## Ejercicio breve 1
Reproduce sin cambios las líneas de los registros que aparecen más abajo, empezando por la que contiene "Click the 浙大城市学院 cell" y terminando por la que contiene "pos(518,394)", ambas incluidas.

## Fragmento extraído
┌──
El agua es pues el símbolo de la materia primera que ha recibido los gérmenes fertilizadores del espíritu, ella es la matriz de la vida. La vida ha salido del agua gracias al principio del fuego que ha puesto esta materia en movimiento. Sin la acción del fuego, ninguna vida es posible. Por sí misma el agua, la materia, no posee vida, el fuego es quien se la infunde. La vida sobre la tierra ha nacido también de la acción del fuego sobre el agua. Llevados por los rayos del sol, los primeros gérmenes de vida han descendido sobre la tierra, han viajado hasta alcanzar el agua de los océanos que los ha acogido como una madre llena de amor y los ha hecho crecer gracias a la luz y al calor solar.
Cuando se ha comprendido que el agua es el símbolo de la materia universal a partir de la cual el universo ha sido creado, es más fácil interpretar los versículos siguientes del Libro del Génesis, donde Moisés describe cómo Dios separó las aguas de abajo de las aguas de arriba: “Dios dijo: que haya una superficie entre las aguas y que ella separe las aguas de entre las aguas. Y Dios hizo la superficie y separó las aguas que estaban debajo de la superficie de las que estaban por encima. Y a esto fue lo que Dios llamó la superficie del cielo...” Estas aguas de arriba, que la Ciencia iniciática llama también “luz astral”, “agente mágico”, representan el océano primordial en el cual todas las criaturas están sumergidas y donde ellas encuentran su alimento. Por otra parte, podría decirse que también recuerdan esas aguas primordiales del niño que está todavía en el vientre de su madre sumergido en un ambiente líquido. Vivimos en la inmensidad cósmica exactamente como los peces en el mar, pero a menudo, las impurezas que obstruyen nuestras aperturas interiores, impiden que seamos alimentados y vivificados por esta agua que nos envuelve por todas partes.
└──
## Datos extraídos
┌──
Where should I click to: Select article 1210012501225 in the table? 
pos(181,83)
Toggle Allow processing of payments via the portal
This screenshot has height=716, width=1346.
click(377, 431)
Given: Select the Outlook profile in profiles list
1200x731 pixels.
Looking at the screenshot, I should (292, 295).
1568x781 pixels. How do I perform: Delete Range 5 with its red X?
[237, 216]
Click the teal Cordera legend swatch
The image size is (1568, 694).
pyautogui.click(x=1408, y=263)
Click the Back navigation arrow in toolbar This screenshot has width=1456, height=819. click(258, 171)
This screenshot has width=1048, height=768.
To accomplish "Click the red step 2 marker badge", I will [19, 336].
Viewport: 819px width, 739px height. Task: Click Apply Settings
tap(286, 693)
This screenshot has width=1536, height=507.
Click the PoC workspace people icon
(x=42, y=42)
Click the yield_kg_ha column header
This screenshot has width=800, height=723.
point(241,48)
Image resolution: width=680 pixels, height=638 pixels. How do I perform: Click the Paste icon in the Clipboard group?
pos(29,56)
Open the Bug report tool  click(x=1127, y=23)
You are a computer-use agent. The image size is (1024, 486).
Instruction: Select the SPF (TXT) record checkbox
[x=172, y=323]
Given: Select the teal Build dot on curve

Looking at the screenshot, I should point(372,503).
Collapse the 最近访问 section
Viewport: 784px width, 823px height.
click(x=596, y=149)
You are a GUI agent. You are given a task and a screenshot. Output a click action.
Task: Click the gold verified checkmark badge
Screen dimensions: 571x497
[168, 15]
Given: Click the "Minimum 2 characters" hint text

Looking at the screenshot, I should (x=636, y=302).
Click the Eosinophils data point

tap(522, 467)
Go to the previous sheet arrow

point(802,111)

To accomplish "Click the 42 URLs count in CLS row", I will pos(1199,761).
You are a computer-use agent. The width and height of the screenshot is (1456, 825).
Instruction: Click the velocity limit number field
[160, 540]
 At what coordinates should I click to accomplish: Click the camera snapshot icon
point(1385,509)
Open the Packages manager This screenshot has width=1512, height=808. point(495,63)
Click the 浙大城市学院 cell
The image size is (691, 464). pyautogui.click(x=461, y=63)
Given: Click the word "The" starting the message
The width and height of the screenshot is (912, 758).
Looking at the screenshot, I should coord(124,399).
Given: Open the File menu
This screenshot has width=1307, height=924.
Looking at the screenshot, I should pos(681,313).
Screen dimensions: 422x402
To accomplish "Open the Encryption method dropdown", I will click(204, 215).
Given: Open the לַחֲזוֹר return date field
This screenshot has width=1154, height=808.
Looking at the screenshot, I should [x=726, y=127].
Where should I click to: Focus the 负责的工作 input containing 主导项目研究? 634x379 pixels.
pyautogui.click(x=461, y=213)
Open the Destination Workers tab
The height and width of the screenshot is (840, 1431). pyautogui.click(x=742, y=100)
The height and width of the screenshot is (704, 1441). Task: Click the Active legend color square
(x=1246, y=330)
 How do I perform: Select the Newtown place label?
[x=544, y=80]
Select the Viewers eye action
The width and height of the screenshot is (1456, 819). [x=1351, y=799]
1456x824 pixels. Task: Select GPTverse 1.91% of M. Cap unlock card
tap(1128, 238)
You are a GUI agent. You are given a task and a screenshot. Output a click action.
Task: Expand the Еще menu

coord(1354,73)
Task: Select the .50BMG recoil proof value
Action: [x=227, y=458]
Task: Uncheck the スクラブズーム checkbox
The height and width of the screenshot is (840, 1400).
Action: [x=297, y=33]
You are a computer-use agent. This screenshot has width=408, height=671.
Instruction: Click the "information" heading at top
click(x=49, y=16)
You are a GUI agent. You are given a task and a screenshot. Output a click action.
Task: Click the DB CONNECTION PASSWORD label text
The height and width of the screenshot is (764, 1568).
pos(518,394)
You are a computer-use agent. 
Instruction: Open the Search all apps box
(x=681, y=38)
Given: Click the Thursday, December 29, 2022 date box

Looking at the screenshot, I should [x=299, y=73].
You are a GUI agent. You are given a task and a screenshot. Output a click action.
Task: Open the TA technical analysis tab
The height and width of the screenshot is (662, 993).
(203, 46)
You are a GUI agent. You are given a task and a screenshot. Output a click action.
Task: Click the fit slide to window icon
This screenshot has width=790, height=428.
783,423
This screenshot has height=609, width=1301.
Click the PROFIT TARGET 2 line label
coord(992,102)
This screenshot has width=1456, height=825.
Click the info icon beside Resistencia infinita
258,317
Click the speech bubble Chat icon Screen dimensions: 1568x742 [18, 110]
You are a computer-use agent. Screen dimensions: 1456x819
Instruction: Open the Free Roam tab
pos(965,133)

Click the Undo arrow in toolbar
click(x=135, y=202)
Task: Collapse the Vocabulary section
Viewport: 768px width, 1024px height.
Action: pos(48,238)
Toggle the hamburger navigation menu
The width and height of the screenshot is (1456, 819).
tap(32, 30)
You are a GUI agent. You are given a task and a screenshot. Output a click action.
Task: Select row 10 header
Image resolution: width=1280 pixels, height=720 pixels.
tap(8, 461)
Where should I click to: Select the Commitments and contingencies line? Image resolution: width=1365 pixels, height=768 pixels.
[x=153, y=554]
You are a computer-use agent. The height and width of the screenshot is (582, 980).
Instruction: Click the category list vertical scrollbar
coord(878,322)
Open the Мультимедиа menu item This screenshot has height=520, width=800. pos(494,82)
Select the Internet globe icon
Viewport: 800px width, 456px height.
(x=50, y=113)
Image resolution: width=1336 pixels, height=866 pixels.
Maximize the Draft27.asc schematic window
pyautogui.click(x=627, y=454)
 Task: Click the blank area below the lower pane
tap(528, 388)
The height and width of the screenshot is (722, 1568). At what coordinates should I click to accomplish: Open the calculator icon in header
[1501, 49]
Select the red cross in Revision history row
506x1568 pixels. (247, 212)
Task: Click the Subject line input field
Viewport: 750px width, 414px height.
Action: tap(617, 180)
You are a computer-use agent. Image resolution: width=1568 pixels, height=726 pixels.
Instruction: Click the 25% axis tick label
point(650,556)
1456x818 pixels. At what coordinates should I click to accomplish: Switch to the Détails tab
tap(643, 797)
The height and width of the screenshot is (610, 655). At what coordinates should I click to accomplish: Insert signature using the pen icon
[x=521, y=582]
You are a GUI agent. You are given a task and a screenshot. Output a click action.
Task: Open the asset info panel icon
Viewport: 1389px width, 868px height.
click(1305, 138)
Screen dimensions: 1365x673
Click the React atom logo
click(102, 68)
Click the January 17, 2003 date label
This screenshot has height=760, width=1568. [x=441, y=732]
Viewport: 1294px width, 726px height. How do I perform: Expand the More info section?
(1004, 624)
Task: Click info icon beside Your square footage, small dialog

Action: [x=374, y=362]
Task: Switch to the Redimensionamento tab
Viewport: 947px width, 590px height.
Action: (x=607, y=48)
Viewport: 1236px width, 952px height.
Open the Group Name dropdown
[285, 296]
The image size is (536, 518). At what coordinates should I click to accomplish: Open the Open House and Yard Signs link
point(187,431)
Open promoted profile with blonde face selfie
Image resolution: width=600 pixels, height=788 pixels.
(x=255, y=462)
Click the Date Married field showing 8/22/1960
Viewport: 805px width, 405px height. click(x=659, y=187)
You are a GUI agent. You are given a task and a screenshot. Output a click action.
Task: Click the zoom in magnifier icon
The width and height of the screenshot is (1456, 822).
└──
## Ejercicio breve 2
Prosigue el fragmento sobre el simbolismo del agua a partir de su última oración.

## Resultado esperado 1
Click the 浙大城市学院 cell
The image size is (691, 464). pyautogui.click(x=461, y=63)
Given: Click the word "The" starting the message
The width and height of the screenshot is (912, 758).
Looking at the screenshot, I should coord(124,399).
Given: Open the File menu
This screenshot has width=1307, height=924.
Looking at the screenshot, I should pos(681,313).
Screen dimensions: 422x402
To accomplish "Open the Encryption method dropdown", I will click(204, 215).
Given: Open the לַחֲזוֹר return date field
This screenshot has width=1154, height=808.
Looking at the screenshot, I should [x=726, y=127].
Where should I click to: Focus the 负责的工作 input containing 主导项目研究? 634x379 pixels.
pyautogui.click(x=461, y=213)
Open the Destination Workers tab
The height and width of the screenshot is (840, 1431). pyautogui.click(x=742, y=100)
The height and width of the screenshot is (704, 1441). Task: Click the Active legend color square
(x=1246, y=330)
 How do I perform: Select the Newtown place label?
[x=544, y=80]
Select the Viewers eye action
The width and height of the screenshot is (1456, 819). [x=1351, y=799]
1456x824 pixels. Task: Select GPTverse 1.91% of M. Cap unlock card
tap(1128, 238)
You are a GUI agent. You are given a task and a screenshot. Output a click action.
Task: Expand the Еще menu

coord(1354,73)
Task: Select the .50BMG recoil proof value
Action: [x=227, y=458]
Task: Uncheck the スクラブズーム checkbox
The height and width of the screenshot is (840, 1400).
Action: [x=297, y=33]
You are a computer-use agent. This screenshot has width=408, height=671.
Instruction: Click the "information" heading at top
click(x=49, y=16)
You are a GUI agent. You are given a task and a screenshot. Output a click action.
Task: Click the DB CONNECTION PASSWORD label text
The height and width of the screenshot is (764, 1568).
pos(518,394)

## Resultado esperado 2
El agua y el fuego representan pues los dos principios de la creación. Su actividad en el universo está simbolizada por la cruz, figura de una gran riqueza de sentido, que encontramos en todas las civilizaciones. La línea horizontal representa la actividad del principio femenino, el agua, que tiene siempre tendencia a extenderse, a repartirse en la superficie del suelo ocupando el mayor espacio posible, buscando incluso intersticios para infiltrarse bajo la tierra y desaparecer. La línea vertical representa el principio masculino, el fuego, que, por el contrario, tiende a concentrarse y lanzarse hacia las alturas. El agua está pues ligada a la profundidad, a la superficie y el fuego a la altura. Estas dos direcciones inversas, horizontales y verticales, sintetizadas por la cruz, son las que mejor representan la actividad de los dos principios masculino y femenino en la creación y en las criaturas. El universo está lleno de este símbolo.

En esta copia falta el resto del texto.